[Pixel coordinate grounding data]
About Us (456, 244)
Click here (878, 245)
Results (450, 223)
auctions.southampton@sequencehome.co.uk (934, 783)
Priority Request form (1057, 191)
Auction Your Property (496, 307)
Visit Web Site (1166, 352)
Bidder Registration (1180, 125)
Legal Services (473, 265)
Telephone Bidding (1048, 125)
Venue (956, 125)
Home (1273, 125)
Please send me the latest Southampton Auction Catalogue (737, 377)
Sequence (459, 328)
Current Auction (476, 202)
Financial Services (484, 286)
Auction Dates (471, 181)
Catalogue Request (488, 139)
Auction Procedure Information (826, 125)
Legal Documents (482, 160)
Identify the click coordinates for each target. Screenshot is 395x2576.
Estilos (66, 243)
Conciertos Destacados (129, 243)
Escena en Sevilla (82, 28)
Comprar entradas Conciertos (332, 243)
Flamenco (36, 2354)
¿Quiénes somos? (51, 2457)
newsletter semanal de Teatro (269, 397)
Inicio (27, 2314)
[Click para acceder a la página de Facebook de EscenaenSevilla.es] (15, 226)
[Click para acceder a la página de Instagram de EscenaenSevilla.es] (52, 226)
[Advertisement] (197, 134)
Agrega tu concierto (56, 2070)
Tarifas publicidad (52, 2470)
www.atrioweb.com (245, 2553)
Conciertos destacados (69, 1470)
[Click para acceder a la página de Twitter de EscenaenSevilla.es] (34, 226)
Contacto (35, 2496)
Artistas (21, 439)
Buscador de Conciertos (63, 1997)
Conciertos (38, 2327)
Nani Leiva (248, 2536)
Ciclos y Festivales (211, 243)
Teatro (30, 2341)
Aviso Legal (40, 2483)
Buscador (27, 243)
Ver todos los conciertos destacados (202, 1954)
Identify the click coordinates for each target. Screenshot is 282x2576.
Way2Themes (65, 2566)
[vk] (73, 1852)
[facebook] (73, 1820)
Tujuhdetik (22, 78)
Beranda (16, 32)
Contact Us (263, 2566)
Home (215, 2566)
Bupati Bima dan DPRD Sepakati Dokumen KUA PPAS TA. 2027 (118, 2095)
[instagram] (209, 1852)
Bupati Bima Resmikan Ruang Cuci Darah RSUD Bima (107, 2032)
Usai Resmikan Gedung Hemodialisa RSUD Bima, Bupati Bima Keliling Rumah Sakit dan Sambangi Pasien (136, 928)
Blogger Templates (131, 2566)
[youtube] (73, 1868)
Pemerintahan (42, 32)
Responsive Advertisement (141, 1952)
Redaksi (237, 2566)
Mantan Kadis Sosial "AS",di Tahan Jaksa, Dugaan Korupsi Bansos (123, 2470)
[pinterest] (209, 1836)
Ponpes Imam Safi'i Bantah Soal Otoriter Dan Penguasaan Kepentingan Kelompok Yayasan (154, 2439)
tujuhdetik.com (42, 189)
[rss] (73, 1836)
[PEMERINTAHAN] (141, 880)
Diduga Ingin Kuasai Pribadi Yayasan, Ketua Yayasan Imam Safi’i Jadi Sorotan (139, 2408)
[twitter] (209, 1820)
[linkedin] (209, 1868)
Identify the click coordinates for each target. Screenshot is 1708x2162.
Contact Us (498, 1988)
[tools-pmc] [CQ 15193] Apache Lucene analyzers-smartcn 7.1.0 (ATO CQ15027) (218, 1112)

ASSIGNMENT: A faithful retyping of every entry above is the task.

RESPONSE:
About Us (456, 244)
Click here (878, 245)
Results (450, 223)
auctions.southampton@sequencehome.co.uk (934, 783)
Priority Request form (1057, 191)
Auction Your Property (496, 307)
Visit Web Site (1166, 352)
Bidder Registration (1180, 125)
Legal Services (473, 265)
Telephone Bidding (1048, 125)
Venue (956, 125)
Home (1273, 125)
Please send me the latest Southampton Auction Catalogue (737, 377)
Sequence (459, 328)
Current Auction (476, 202)
Financial Services (484, 286)
Auction Dates (471, 181)
Catalogue Request (488, 139)
Auction Procedure Information (826, 125)
Legal Documents (482, 160)
Identify the click coordinates for each target. Screenshot is 395x2576.
Estilos (66, 243)
Conciertos Destacados (129, 243)
Escena en Sevilla (82, 28)
Comprar entradas Conciertos (332, 243)
Flamenco (36, 2354)
¿Quiénes somos? (51, 2457)
newsletter semanal de Teatro (269, 397)
Inicio (27, 2314)
[Click para acceder a la página de Facebook de EscenaenSevilla.es] (15, 226)
[Click para acceder a la página de Instagram de EscenaenSevilla.es] (52, 226)
[Advertisement] (197, 134)
Agrega tu concierto (56, 2070)
Tarifas publicidad (52, 2470)
www.atrioweb.com (245, 2553)
Conciertos destacados (69, 1470)
[Click para acceder a la página de Twitter de EscenaenSevilla.es] (34, 226)
Contacto (35, 2496)
Artistas (21, 439)
Buscador de Conciertos (63, 1997)
Conciertos (38, 2327)
Nani Leiva (248, 2536)
Ciclos y Festivales (211, 243)
Teatro (30, 2341)
Aviso Legal (40, 2483)
Buscador (27, 243)
Ver todos los conciertos destacados (202, 1954)
Identify the click coordinates for each target. Screenshot is 282x2576.
Way2Themes (65, 2566)
[vk] (73, 1852)
[facebook] (73, 1820)
Tujuhdetik (22, 78)
Beranda (16, 32)
Contact Us (263, 2566)
Home (215, 2566)
Bupati Bima dan DPRD Sepakati Dokumen KUA PPAS TA. 2027 (118, 2095)
[instagram] (209, 1852)
Bupati Bima Resmikan Ruang Cuci Darah RSUD Bima (107, 2032)
Usai Resmikan Gedung Hemodialisa RSUD Bima, Bupati Bima Keliling Rumah Sakit dan Sambangi Pasien (136, 928)
Blogger Templates (131, 2566)
[youtube] (73, 1868)
Pemerintahan (42, 32)
Responsive Advertisement (141, 1952)
Redaksi (237, 2566)
Mantan Kadis Sosial "AS",di Tahan Jaksa, Dugaan Korupsi Bansos (123, 2470)
[pinterest] (209, 1836)
Ponpes Imam Safi'i Bantah Soal Otoriter Dan Penguasaan Kepentingan Kelompok Yayasan (154, 2439)
tujuhdetik.com (42, 189)
[rss] (73, 1836)
[PEMERINTAHAN] (141, 880)
Diduga Ingin Kuasai Pribadi Yayasan, Ketua Yayasan Imam Safi’i Jadi Sorotan (139, 2408)
[twitter] (209, 1820)
[linkedin] (209, 1868)
Identify the click coordinates for each target. Screenshot is 1708x2162.
Contact Us (498, 1988)
[tools-pmc] [CQ 15193] Apache Lucene analyzers-smartcn 7.1.0 (ATO CQ15027) (218, 1112)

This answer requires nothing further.